LISTING ->
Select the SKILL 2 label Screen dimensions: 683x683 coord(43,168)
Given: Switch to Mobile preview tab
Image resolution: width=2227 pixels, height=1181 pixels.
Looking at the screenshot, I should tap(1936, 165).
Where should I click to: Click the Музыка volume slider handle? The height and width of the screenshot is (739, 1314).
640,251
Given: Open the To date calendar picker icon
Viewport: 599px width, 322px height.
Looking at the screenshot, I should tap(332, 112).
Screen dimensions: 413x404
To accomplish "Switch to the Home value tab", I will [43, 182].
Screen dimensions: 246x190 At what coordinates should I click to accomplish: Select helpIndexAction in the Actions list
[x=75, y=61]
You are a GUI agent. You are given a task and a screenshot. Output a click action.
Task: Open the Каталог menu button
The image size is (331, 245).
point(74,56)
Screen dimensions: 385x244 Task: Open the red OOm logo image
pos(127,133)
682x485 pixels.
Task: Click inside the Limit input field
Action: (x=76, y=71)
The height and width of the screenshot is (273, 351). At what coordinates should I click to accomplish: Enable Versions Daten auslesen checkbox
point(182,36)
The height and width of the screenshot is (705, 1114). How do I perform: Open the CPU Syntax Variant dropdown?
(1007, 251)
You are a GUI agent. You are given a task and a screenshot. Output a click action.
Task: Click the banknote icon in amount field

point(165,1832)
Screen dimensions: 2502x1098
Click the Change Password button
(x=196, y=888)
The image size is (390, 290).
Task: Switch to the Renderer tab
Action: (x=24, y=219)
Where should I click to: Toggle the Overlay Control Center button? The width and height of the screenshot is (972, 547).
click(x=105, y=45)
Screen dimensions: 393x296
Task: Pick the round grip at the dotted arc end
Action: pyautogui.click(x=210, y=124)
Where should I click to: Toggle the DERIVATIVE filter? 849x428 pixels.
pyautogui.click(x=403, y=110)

WHAT IS ASKED ->
Rewrite the material from the line with "Given: Switch to Mobile preview tab" to the line with "Looking at the screenshot, I should tap(1936, 165).", swapping "Mobile" for "Desktop" and leaving everything else unchanged.

ANSWER IN FULL ->
Given: Switch to Desktop preview tab
Image resolution: width=2227 pixels, height=1181 pixels.
Looking at the screenshot, I should tap(1936, 165).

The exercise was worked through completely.